The day that many DC Comics fans have been waiting for has finally arrived, as Zack Snyder's [...]

The day that many DC Comics fans have been waiting for has finally arrived, as Zack Snyder's Justice League has now made its debut on HBO Max. The four-hour epic has provided fans with an incredible and expansive look at the DC Comics universe, one that varies wildly from the Joss Whedon-spearheaded theatrical version that debuted in 2017. Even though some of the main beats of the Snyder Cut might bear some resemblances to the theatrical cut, there is undeniably a lot that is different — right down to the film's conclusion. The Snyder Cut of Justice League provides fans with a very different third act, one that takes a very unique approach to expanding out the DC universe. Spoilers for Zack Snyder's Justice League below! Only look if you want to know!
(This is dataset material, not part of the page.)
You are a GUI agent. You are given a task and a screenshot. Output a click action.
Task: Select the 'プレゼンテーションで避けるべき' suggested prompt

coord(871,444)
The third act of the film sees its core heroes -- Batman (Ben Affleck), Wonder Woman (Gal Gadot), Aquaman (Jason Momoa), The Flash (Ezra Miller), and Cyborg (Ray Fisher) — descending on the desolate Russian nuclear plant that Steppenwolf (Ciran Hinds) has taken over, as his base of operations for tracking down the Motherboxes and taking over Earth. After finding the third Motherbox and beginning to form "The Unity" (which will remake the world in the image of Darkseid (Ray Porter)), the League unleashes a no-holds-barred fight to stop him, and are soon joined by a Black suit-wearing Superman (Henry Cavill). As Cyborg tries to break apart the unity between the Motherboxes, he is hit with a vision of a possible future where Darkseid succeeds — one where Darkseid brutally kills Wonder Woman and Aquaman, and manipulates Superman (who is heartbroken by the death of Lois Lane (Amy Adams)) into controlling the world — before everything explodes in a white beam of light. The Flash manages to stop this from happening, running fast enough to be able to reverse time and give the League the upper hand.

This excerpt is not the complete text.